TCE bloqueia R$ 229 milhões de operação ilegal feita por Firmino no Banco do Brasil

A Prefeitura entrou com um agravo regimental requerendo o desbloqueio, que foi negado pelo TCE nesta quinta-feira. O conselheiro-substituto Delano Câmara foi sorteado para relatar o agravo.

POLÊMICA ATINGE OUTRAS PREFEITURAS – O TCE realizará no dia 4 de setembro uma sessão especial para discutir o desbloqueio e a aplicação dos recursos de precatórios do antigo Fundef (Fundo de Manutenção e Desenvolvimento do Ensino Fundamental e de Valorização do Magistério), pagos pela União aos municípios piauienses mediante decisões judiciais.

PMT DIZ QUE ESTÁ TUDO LEGAL – Durante a sessão desta quinta-feira, a procuradora-geral do Município, Geórgia Nunes, sustentou que inspeção realizada pelo TCE-PI constatou a regularidade dos pagamentos e solicitou o desbloqueio dos recursos.

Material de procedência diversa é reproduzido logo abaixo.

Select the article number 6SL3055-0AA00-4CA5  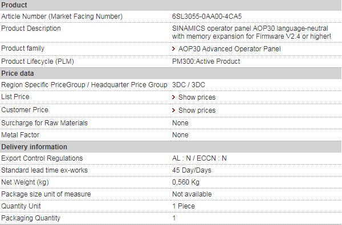click(207, 17)
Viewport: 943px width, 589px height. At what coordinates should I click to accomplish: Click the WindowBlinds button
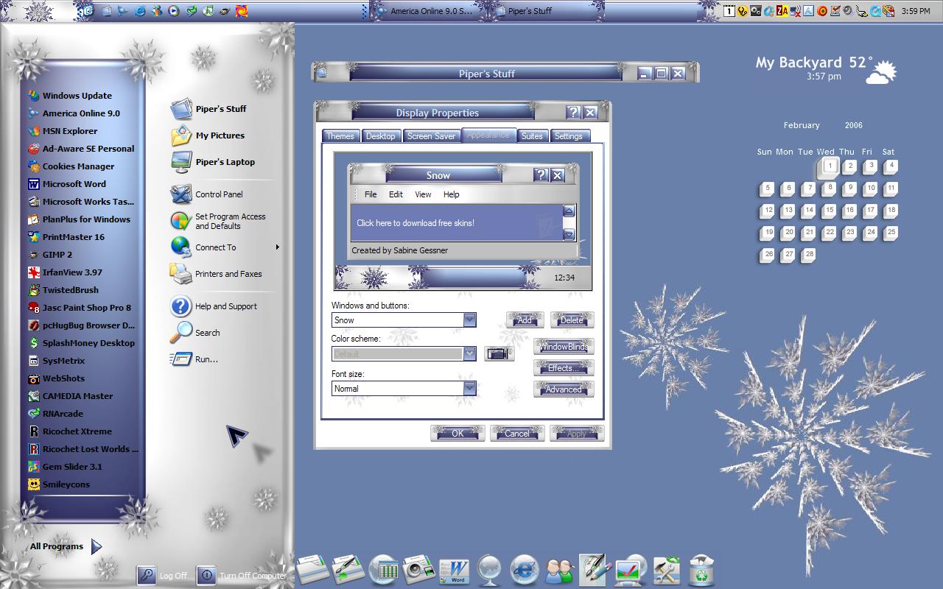tap(564, 347)
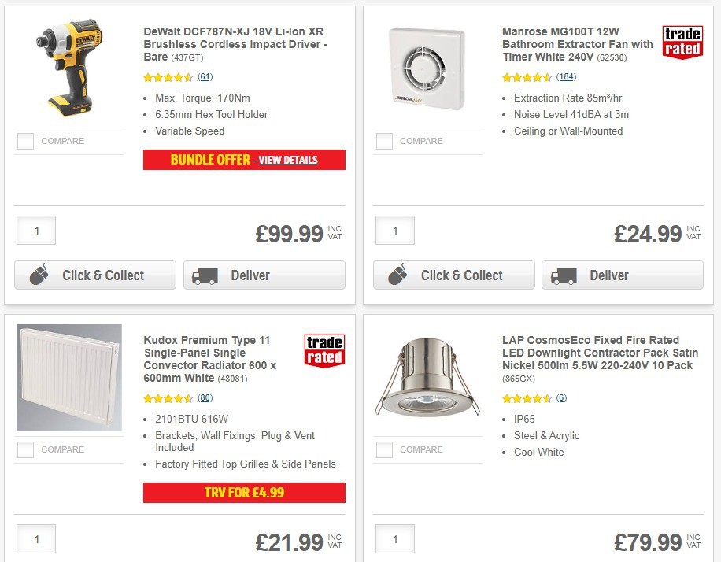Click the truck icon on Manrose Deliver button

click(x=564, y=275)
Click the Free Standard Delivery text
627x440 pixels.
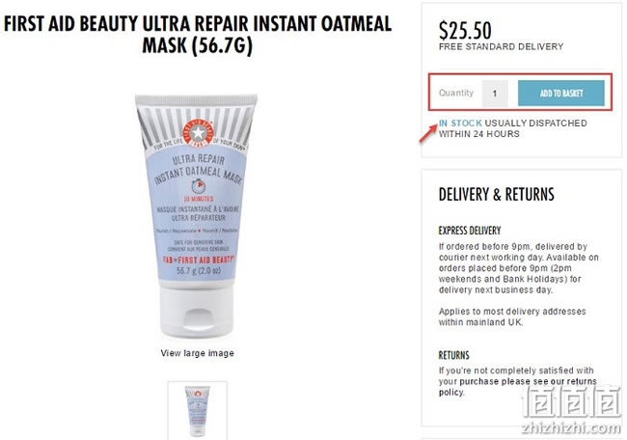[x=501, y=47]
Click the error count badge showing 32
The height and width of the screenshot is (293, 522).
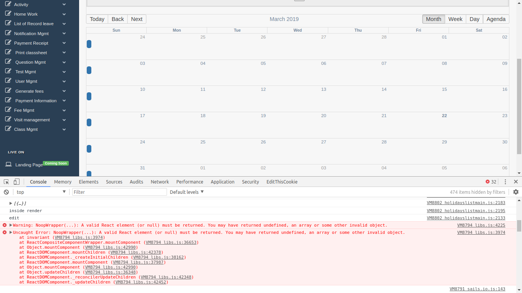491,182
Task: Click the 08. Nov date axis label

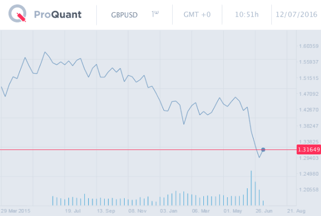Action: pos(138,211)
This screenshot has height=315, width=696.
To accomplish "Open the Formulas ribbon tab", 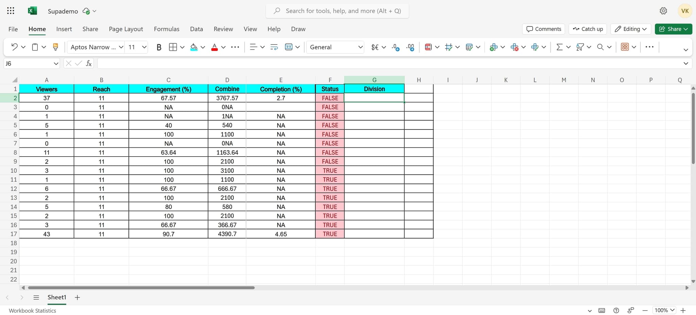I will coord(167,29).
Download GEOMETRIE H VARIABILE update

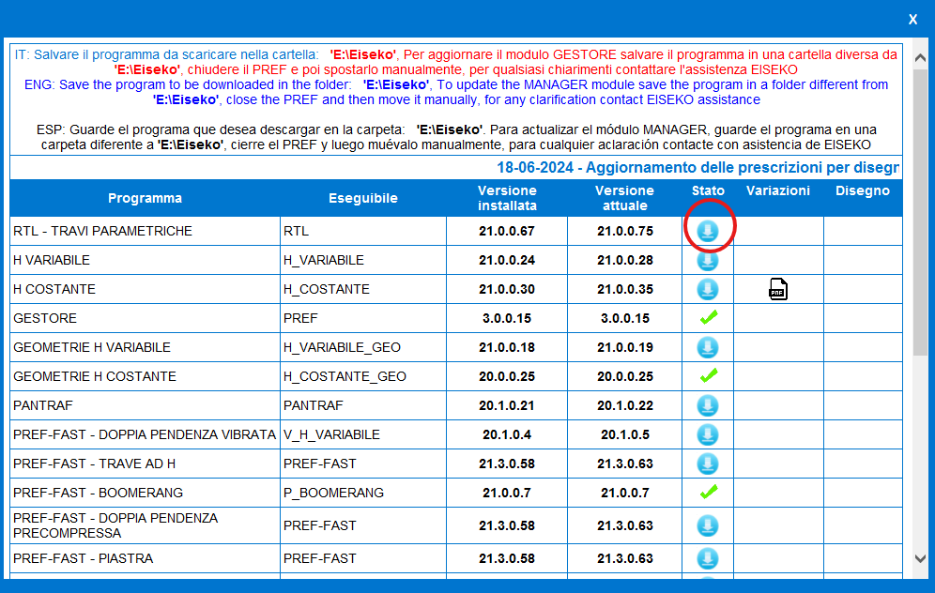(708, 347)
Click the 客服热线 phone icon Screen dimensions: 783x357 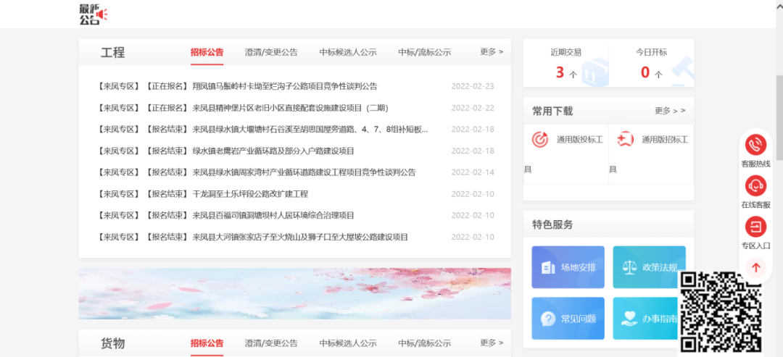[755, 145]

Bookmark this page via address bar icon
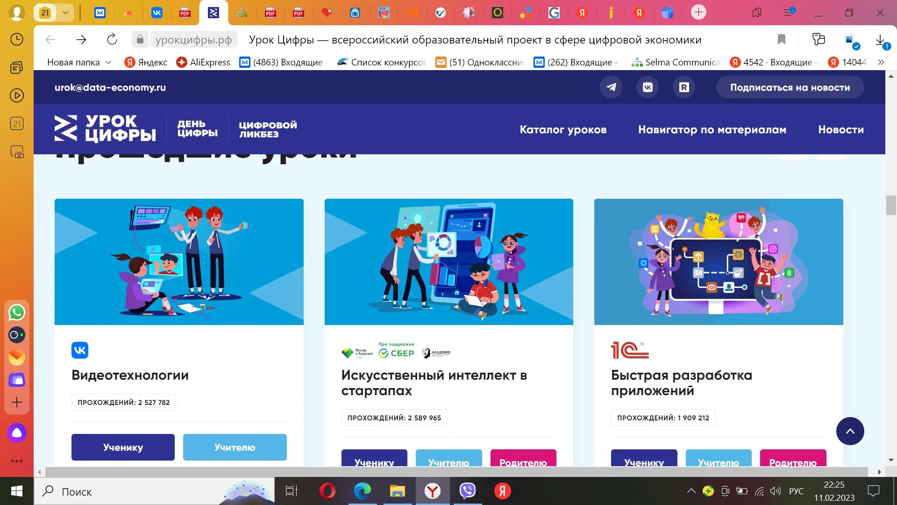pos(781,40)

Os conselheiros do TCE-PI lembraram que o TCU (Tribunal de Contas da União) decidiu nesta quarta-feira (23) que os recursos do Fundef devem ser empregados exclusivamente na educação e optaram por esperar a sessão do dia 4 para discutir o assunto e tentar chegar a um entendimento sobre o dinheiro do Fundef e sua aplicação.

Nem mesmo os milionários honorários contratuais dos escritórios de advocacia contatados pelos prefeitos poderiam ser pagos com o dinheiro do Fundef.

A sessão especial do dia 04 de setembro terá a participação de representantes da APPM (Associação Piauiense de Municípios), OAB-PI (Ordem dos Advogados do Brasil, Seccional Piauí) e dos órgãos que compõem a Rede de Controle da Gestão Pública no Piauí, entre eles o TCU, Controladoria-Geral da União e Ministério Público Federal.

A finalidade é discutir uma decisão unificada sobre a aplicação dos recursos e sobre o bloqueio e desbloqueio dos precatórios. Cerca de 24 municípios piauienses estão com recursos do Fundef bloqueados em suas contas por decisão do TCE-PI. Um desses municípios é a Prefeitura de Teresina, que ganhou na Justiça precatório de R$ 228 milhões. A sessão especial do próximo dia 4 estava marcada inicialmente para esta sexta-feira (25), mas foi adiada por proposição do presidente do TCE-PI, conselheiro Olavo Rebelo.

Com informações da assessoria do TCE-PI.